Source:
"""
Freud, finally, decentered our minds with his psychoanalysis. We did not really know ourselves, because we did not understand our deepest subconscious motivations and how they were shaped by, e.g., unremembered childhood trauma.

The cosmos itself was abjectly indifferent to human beings; not only that, we had become — literally! — strangers to ourselves!

Could the ethical view of the world we’d inherited from Christianity survive all this?

If Nietzsche could be trusted, that would be a No! Nietzsche — surely among the half-dozen or so most widely studied, weritten about, and debated philosophers of all time (not always understood, mind you) — observed in essence that once you removed God from your world picture, you also removed everything His existence had given meaning to.

The foundation was being dismantled, and that meant the building was destined to begin tottering if and when that tipping point was reached.

Nietzsche had come down hard on Christian ethics, but also on those secular attempts to replace it, arguing that all had embedded Christian assumptions (moral praise for sacrifice, the essential goodness of servitude, etc.).

He’d argued that we faced an “advent of nihilism” unless we could construct an ethical system on a new foundation, one suited for life in an indifferent universe, in which at the end of life we were dropped in a hole and that was it.

He called for a “revaluation of all values.”

Bertrand Russell across the English Channel, far more scientific/analytic and less poetic and discursive than Nietzsche, argued a parallel thesis in his essay “A Free Man’s Worship” which brought us fully into the 1900s, the century when the building’s tottering became self-evident if you know where to look.
"""
Recorded data:
"""
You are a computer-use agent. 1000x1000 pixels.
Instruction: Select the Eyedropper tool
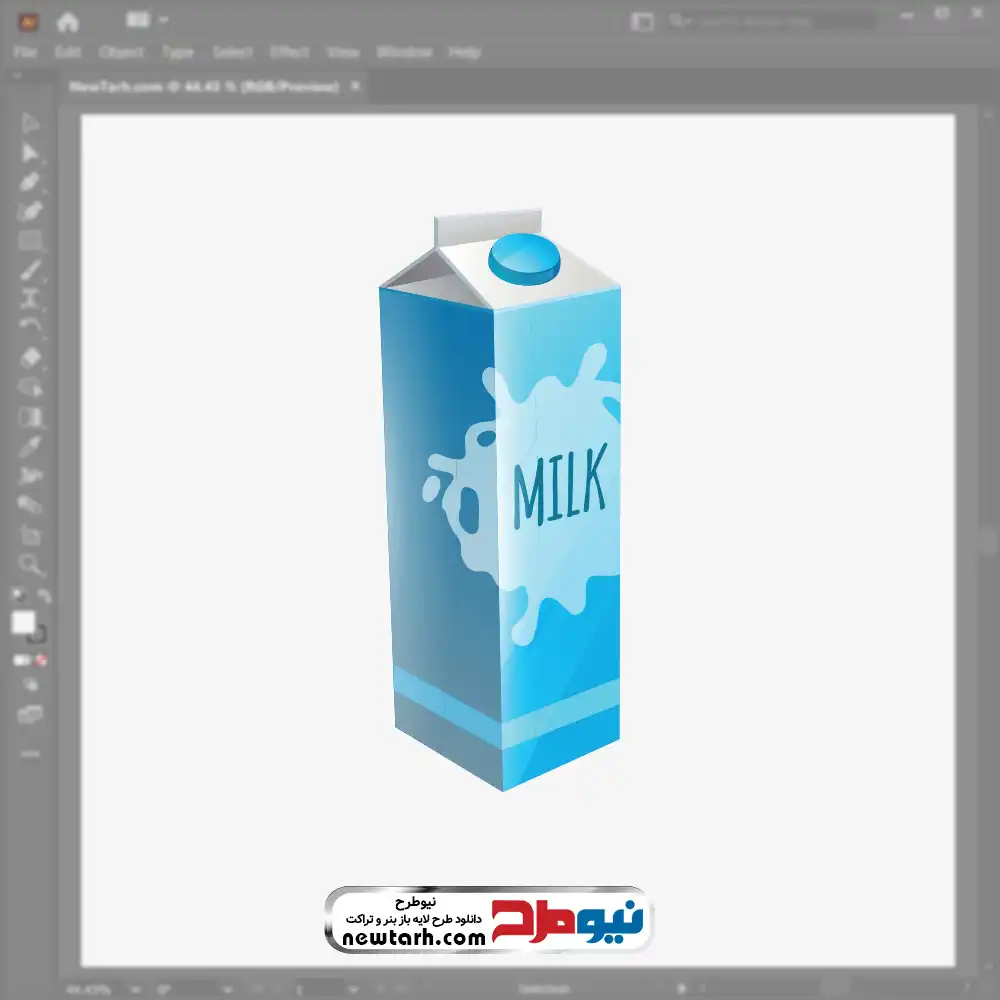30,446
"""
What you will do:
(A) Based on the passage about Nietzsche and ethics, mark each statement yes or no, quoting the exact words that decide it: (i) Nietzsche criticized Christian ethics but spared the secular attempts to replace it; (ii) Nietzsche called for a revaluation of all values; (iii) Russell argued a parallel thesis in an essay.
(B) From the passage about Nietzsche and ethics, extract the part starting at "Nietzsche had come" and ending at "that was it.".
(C) Extend the passage about Nietzsche and ethics, picking up after its final sentence.
The data play no part in this.

Outputs:
(A)
(i) No: "Nietzsche had come down hard on Christian ethics, but also on those secular attempts to replace it"
(ii) Yes: "He called for a “revaluation of all values.”"
(iii) Yes: "argued a parallel thesis in his essay “A Free Man’s Worship”"

(B)
Nietzsche had come down hard on Christian ethics, but also on those secular attempts to replace it, arguing that all had embedded Christian assumptions (moral praise for sacrifice, the essential goodness of servitude, etc.).

He’d argued that we faced an “advent of nihilism” unless we could construct an ethical system on a new foundation, one suited for life in an indifferent universe, in which at the end of life we were dropped in a hole and that was it.

(C)
Paraphrasing: in the dead universe disclosed by modern science, our highest ideals of peace and justice must find a home.

This was very different, of course, from Nietzsche’s envisioning a replacement of such Christian-sounding and therefore outdated ideals with ideals based on independence instead of servitude, strength instead of sacrifice, and a defiant resilience in the face of the universe’s basic indifference.

Arguably, Russell’s ideals never found that home. Nietzsche’s “revaluation” came far closer to what actually ensued, at least in the centers of power. Just a decade or so after Russell penned “A Free Man’s Worship,” the world exploded into history’s most violent war up to that time, shattering, for the historical moment at least, whatever illusions we’d developed about the possibility of building a scientific/technological Utopia on the secular foundation thinkers like Comte, Russell, and others envisioned.

Our sense of justice persevered, but mostly because it developed severed from the philosophical foundations positivists believed they’d eliminated.

And because it appealed to that “spark” in each of us that knows, objectively, that there’s a difference between right and wrong (wouldn’t beings created in God’s image have such a “spark”?). In Rawls’s theory of justice, morality and metaphysics are logically independent of one another: just arrangements are deduced not from given first principles but from behind his “veil of ignorance.”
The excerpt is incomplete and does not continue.